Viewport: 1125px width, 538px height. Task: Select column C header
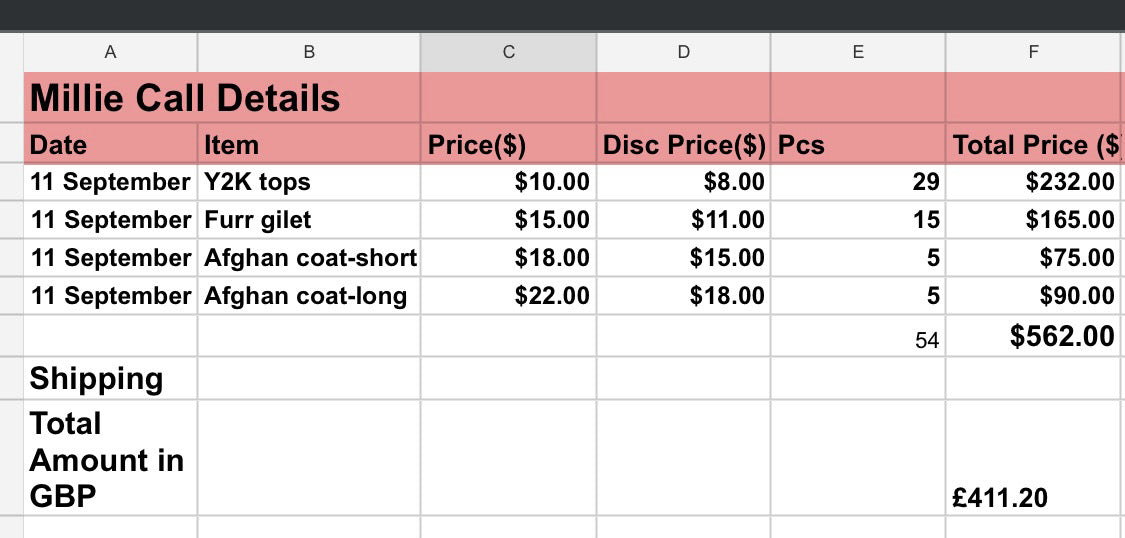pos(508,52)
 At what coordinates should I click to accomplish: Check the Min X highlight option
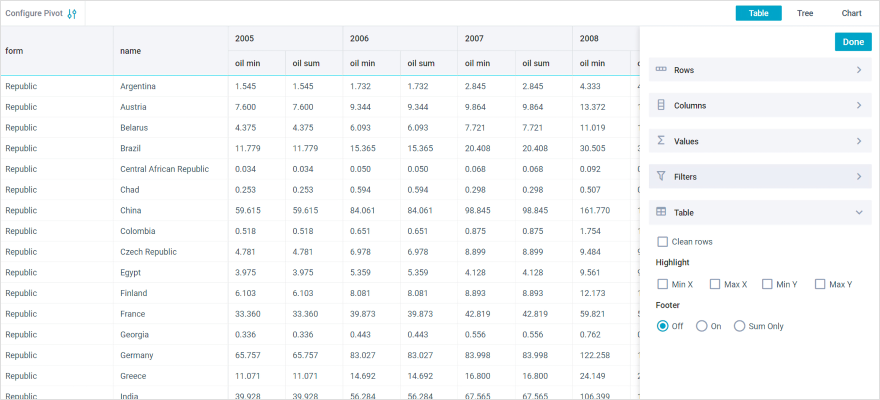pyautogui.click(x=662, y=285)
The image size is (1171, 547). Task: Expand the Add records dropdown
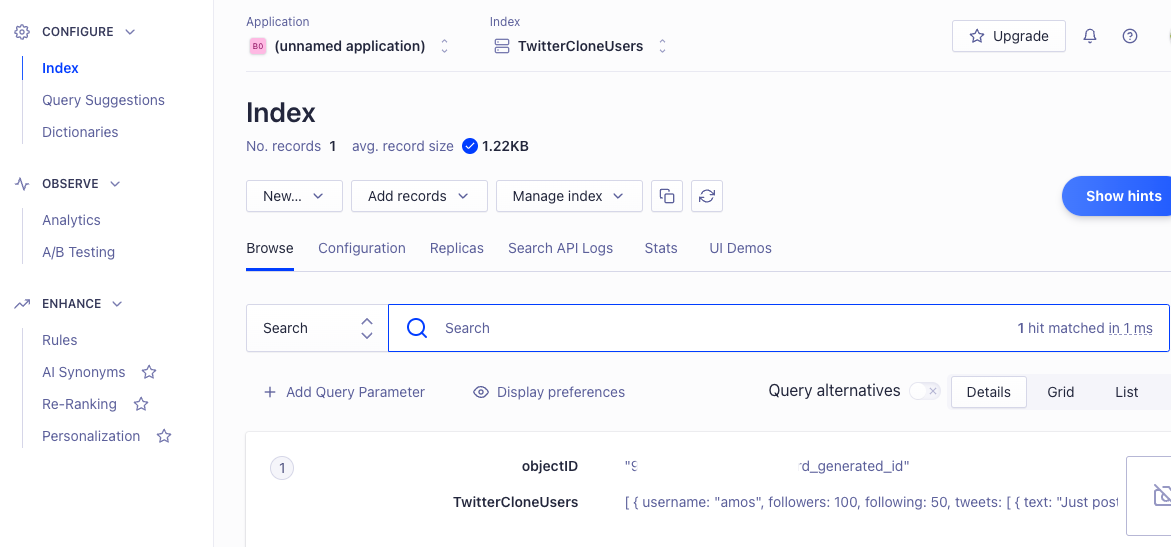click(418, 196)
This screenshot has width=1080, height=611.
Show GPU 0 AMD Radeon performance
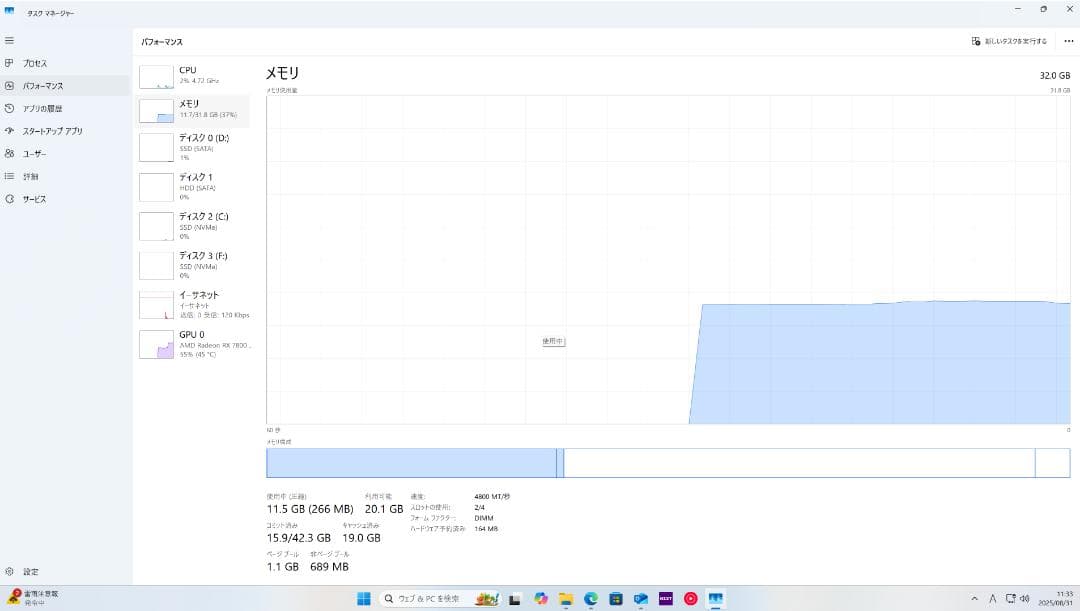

* * *

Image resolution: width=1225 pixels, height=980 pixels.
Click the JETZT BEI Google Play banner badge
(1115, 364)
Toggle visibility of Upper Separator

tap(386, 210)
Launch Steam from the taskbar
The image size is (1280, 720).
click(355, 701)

- WHAT YOU SHOULD DO
Leaving out the pictures, please output the lines in the entries above from the one with "Viewport: 1125px width, 538px" through the one with "Show GPU 0 AMD Radeon performance", exactly as they are.

- ANSWER TO THE PROBLEM
Viewport: 1125px width, 538px height. Task: Select column C header
pos(508,52)
 At what coordinates should I click to accomplish: Check the Min X highlight option
pyautogui.click(x=662, y=285)
The image size is (1171, 547). Task: Expand the Add records dropdown
click(418, 196)
This screenshot has width=1080, height=611.
Show GPU 0 AMD Radeon performance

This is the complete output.